:: Page text

What the Benedict Option is really about
The altar of St. Benedict and St. Scholastica, in the crypt of the basilica in Norcia. This altar is now buried under rubble from the earthquake

Hey readers, I will be traveling today, to the Symposium on Advancing the New Evangelization, held this weekend at Benedictine College in Atchison, Kansas. I will be talking about — surprise! — The Benedict Option, and what Christians seeking to evangelize this post-Christian world can learn from the Benedictine monks.

As I was writing my speech, I revisited Chapter 3 of the book, which is its heart. It’s based on my visit to the monastery at Norcia, and my interviews with some of the monks there. It is predictable, I guess, but this has been the chapter that reviewers and commenters have focused on the least — even though it’s the most important one! Here’s an excerpt:

The next morning I met Father Cassian inside the monastery for a talk. He stands tall, his short hair and beard are steel-gray, and his demeanor is serious and, well, monklike. But when he speaks, in his gentle baritone, you feel as if you are talking to your own father. Father Cassian speaks warmly and powerfully of the integrity and joy of the Benedictine life, which is so different from that of our fragmented modern world.

Though the monks here have rejected the world, “there’s not just a no; there’s a yes too,” Father Cassian says. “It’s both that we reject what is not life-giving, and that we build something new. And we spend a lot of time in the rebuilding, and people see that too, which is why people flock to the monastery. We have so much involvement with guests and pilgrims that it’s exhausting. But that is what we do. We are rebuilding. That’s the yes that people have to hear about.”

Rebuilding what? I asked.

“To use Pope Benedict’s phrase, which he repeated many times, the Western world today lives as though God does not exist,” he says. “I think that’s true. Fragmentation, fear, disorientation, drifting—those are widely diffused characteristics of our society.”

Yes, I thought, this is exactly right. When we lost our Christian religion in modernity, we lost the thing that bound ourselves together and to our neighbors and anchored us in both the eternal and the temporal orders. We are adrift in liquid modernity, with no direction home.

And this monk was telling me that he and his brothers in the

Father Cassian Folsom, February 2016

monastery saw themselves as working on the restoration of Christian belief and Christian culture. How very Benedictine. I leaned in to hear more.

This monastery, Father Cassian explained, and the life of prayer within it, exist as a sign of contradiction to the modern world. The guardrails have disappeared, and the world risks careering off a cliff, but we are so captured by the lights and motion of modern life that we don’t recognize the danger. The forces of dissolution from popular culture are too great for individuals or families, to resist on their own. We need to embed ourselves in stable communities of faith.

::::
:: Raw records

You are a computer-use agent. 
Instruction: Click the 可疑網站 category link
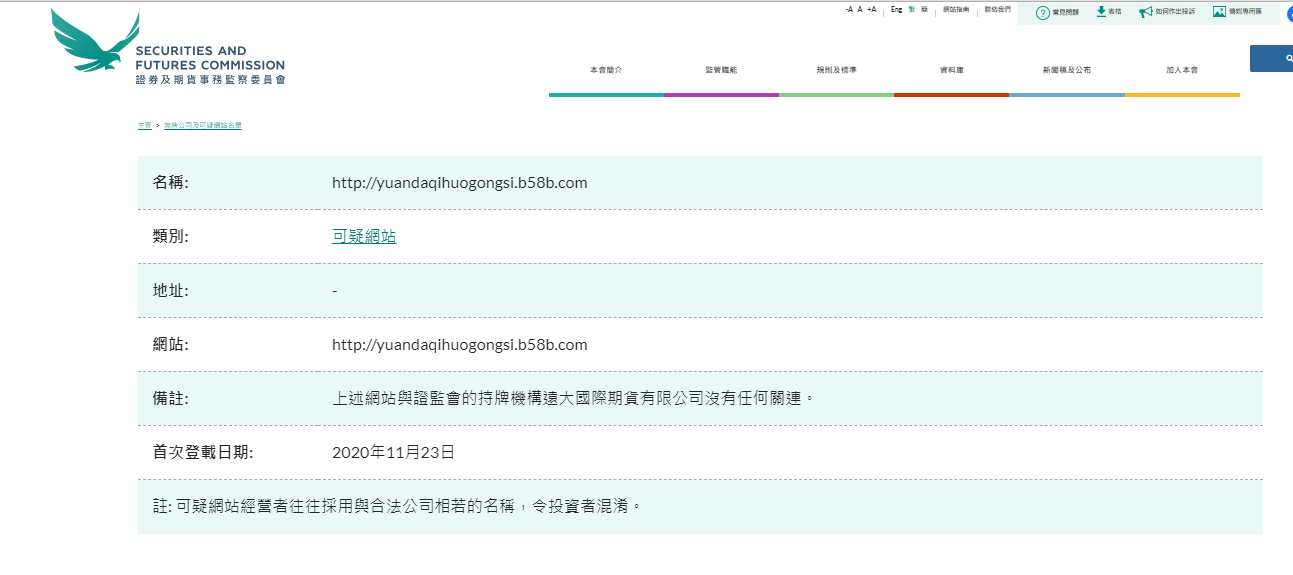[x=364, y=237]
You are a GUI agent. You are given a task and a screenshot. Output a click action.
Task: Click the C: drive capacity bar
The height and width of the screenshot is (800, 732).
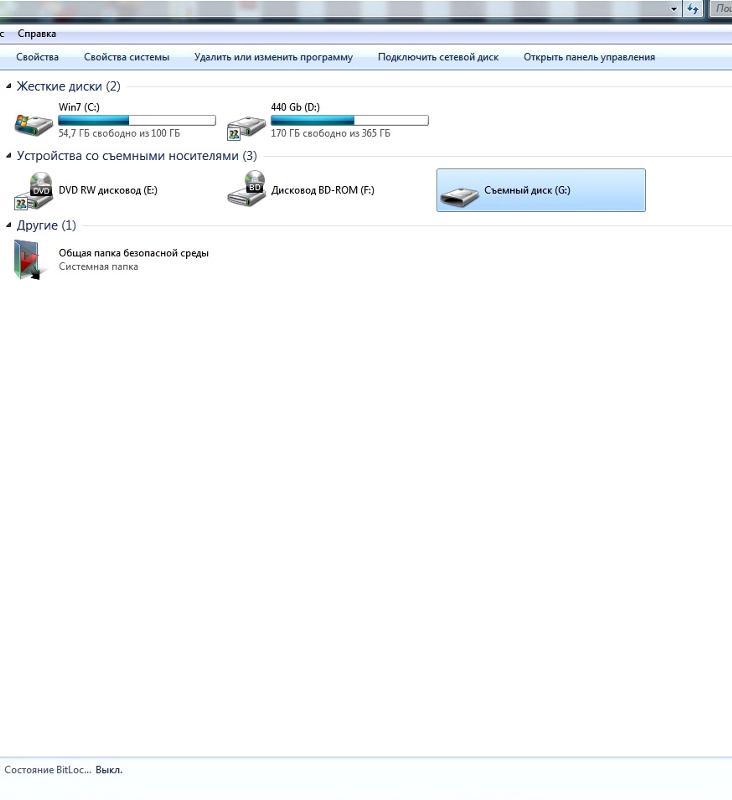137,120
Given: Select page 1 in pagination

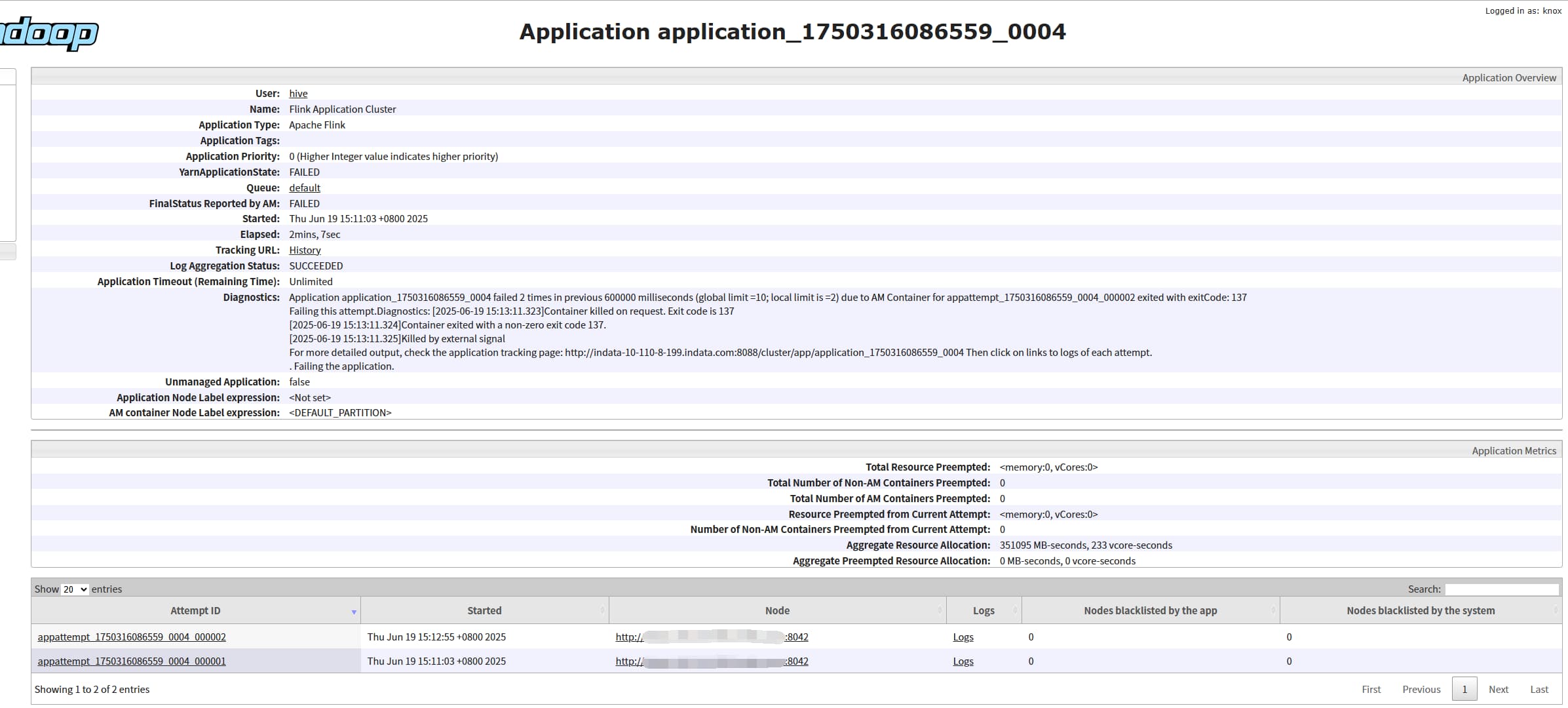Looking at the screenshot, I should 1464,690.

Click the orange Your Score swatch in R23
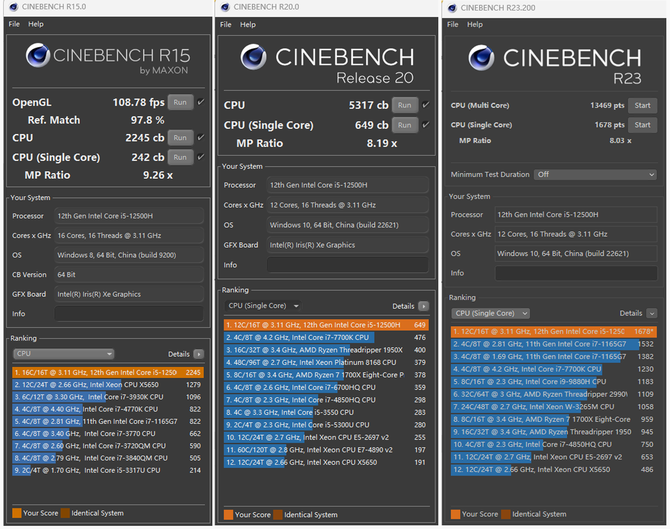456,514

::::

Problem: Resume the piece on the Benedict Option and the Norcia monks from the point where it stops.

Task result:
Benedict’s Rule is a detailed set of instructions for how to organize and govern a monastic community, in which monks (and separately, nuns) live together in poverty and chastity. That is common to all monastic living, but Benedict’s Rule adds three distinct vows: obedience, stability (fidelity to the same monastic community until death), and conversion of life, which means dedicating oneself to the lifelong work of deepening repentance. The Rule also includes directions for dividing each day into periods of prayer, work, and reading of Scripture and other sacred texts. The saint taught his followers how to live apart from the world, but also how treat pilgrims and strangers who come to the monastery.

Far from being a way of life for the strong and disciplined, Benedict’s Rule was for the ordinary and weak, to help them grow stronger in faith. When Benedict began forming his monasteries, it was common practice for monastics to adopt a written rule of life, and Benedict’s Rule was a simplified and (though it seems quite rigorous to us) softened version of an earlier rule. Benedict had a noteworthy sense of compassion for human frailty, saying in the prologue to the Rule that he hoped to introduce “nothing harsh and burdensome” but only to be strict enough to strengthen the hearts of the brothers “to run the way of God’s commandments with unspeakable sweetness and love.” He instructed his abbots to govern as strong but compassionate fathers, and not to burden the brothers under his authority with things they are not strong enough to handle.

For example, in his chapter giving the order of manual labor, Benedict says, “Let all things be done with moderation, however, for the sake of the faint-hearted.” This is characteristic of Benedict’s wisdom. He did not want to break his spiritual sons; he wanted to build them up.

Despite the very specific instructions found in the Rule, it’s not a checklist for legalism. “The purpose of the Rule is to free you. That’s a paradox that people don’t grasp readily,” Father Cassian said.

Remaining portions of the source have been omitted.